Rubens and Britain briefly traces the origins and development of Rubens’s masterpiece in Britain, the ceiling at Whitehall, through analysis of the magnificent large-scale sketch in oil paint, which is the only surviving overall preparatory work, and supporting archive material. Rubens came to Britain as a diplomat in 1629 to pave the way for a peace treaty between England and Spain. King Charles I took this opportunity to conclude the commission (long under discussion) for the vast ceiling paintings at Whitehall in memory of his father James I, perhaps one of the most important artistic commissions of the period in Britain. Rubens’s confidence in the face of this epic task is revealed in a letter where he commented ‘Everyone according to his gifts; my talent is such that no undertaking, however vast in size or diversified in subject, has ever surpassed my courage’. The nine canvases were produced by Rubens and his assistants in Antwerp and eventually installed in the ceiling in 1637.
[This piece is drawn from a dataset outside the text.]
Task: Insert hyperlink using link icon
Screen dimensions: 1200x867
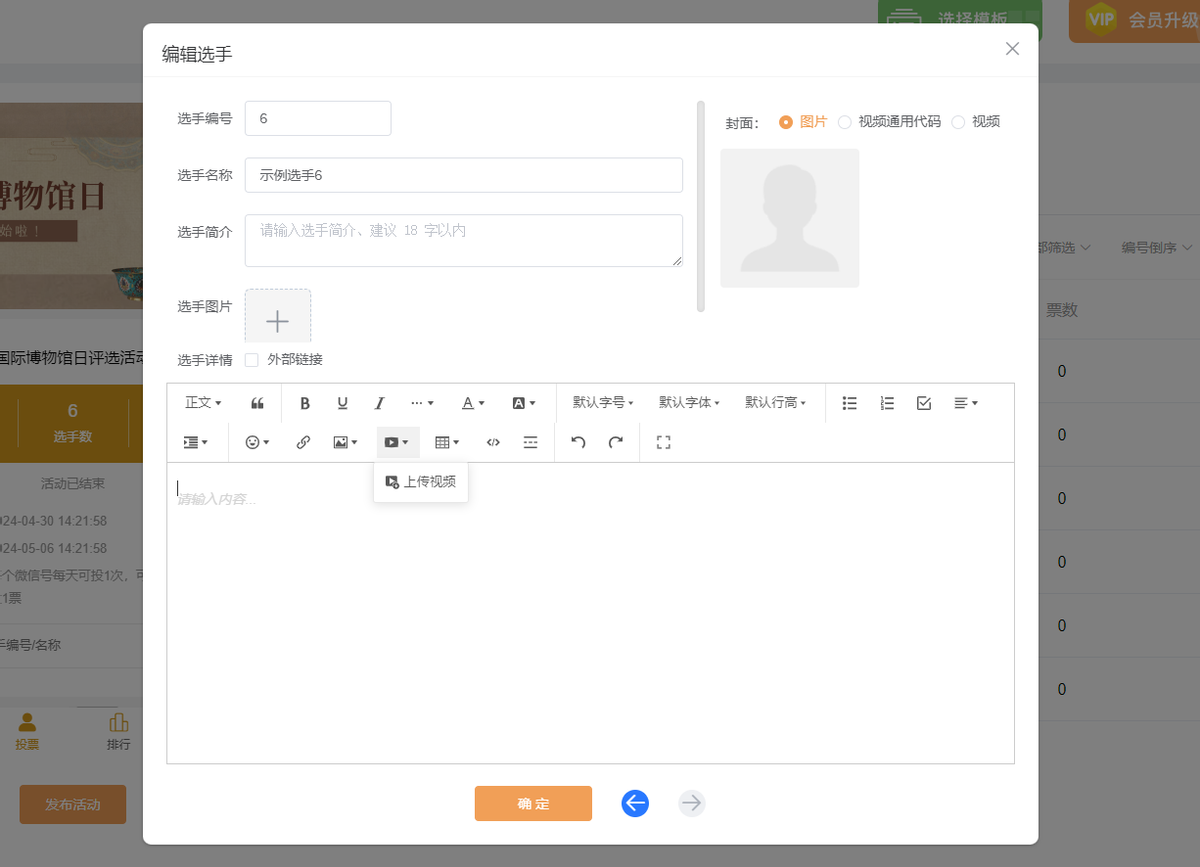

Rubens was the first to bring the Baroque style to Britain. A businessman, scholar and diplomat as well as an artist, Rubens was in touch with leading art collectors at the English court from at least 1621, including the Duke of Buckingham and Earl of Arundel. Demonstrating Rubens’s wider links with English society of the time, his portrait of the Earl of Arundel 1629 (National Portrait Gallery) will be shown alongside an arresting preparatory drawing 1629-30 (Ashmolean Museum) in which the precise delineation of the Earl’s facial features crackles with energy. A portrait of James I’s physician Sir Theodore Turquet de Mayerne 1629-30 (The British Museum) will also be included.
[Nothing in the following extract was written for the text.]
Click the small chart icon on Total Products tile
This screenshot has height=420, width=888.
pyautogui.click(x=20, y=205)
Additional highlights of the display offer insight into the role of the Banqueting House as a cutting-edge example of Palladian architecture in Britain, used as a showpiece for some of the most important court occasions. These include Inigo Jones’s original architectural drawing and designs for the Queen’s costume for one of the masques held there (Chatsworth Settlement).
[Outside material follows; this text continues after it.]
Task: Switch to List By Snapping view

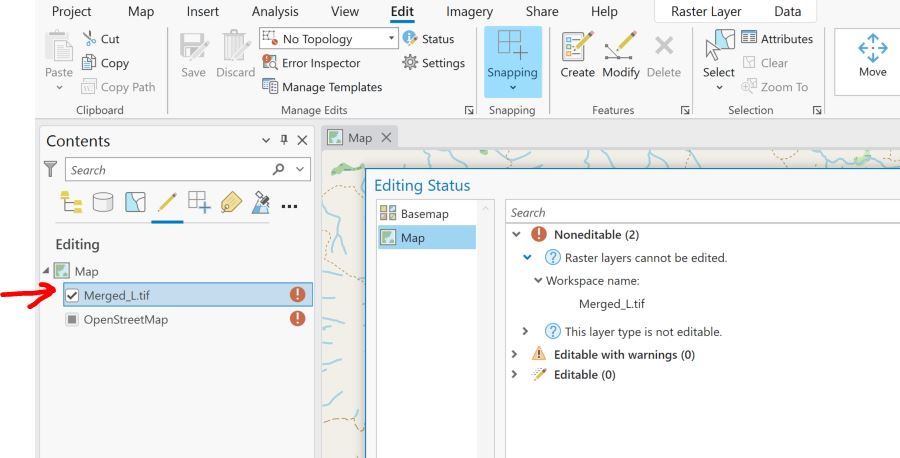Action: coord(199,204)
Peter Paul Rubens (1577-1640) became the leading baroque painter in northern Europe. After studying in Italy, he fused his original Flemish training with the influence of earlier Italian artists including Michelangelo, Raphael, Veronese and Titian. Based in Antwerp, Rubens only visited Britain once, but the impact of his work on British art was continued through the appointment of his ‘best pupil’ Anthony van Dyck as Charles I’s court painter in 1632. Van Dyck’s influence on portraiture in Britain lasted until the early 20th century.

The display is curated by Karen Hearn, Curator of 16th and 17th Century British Art at Tate Britain. It is accompanied by an illustrated book published by Tate Publishing.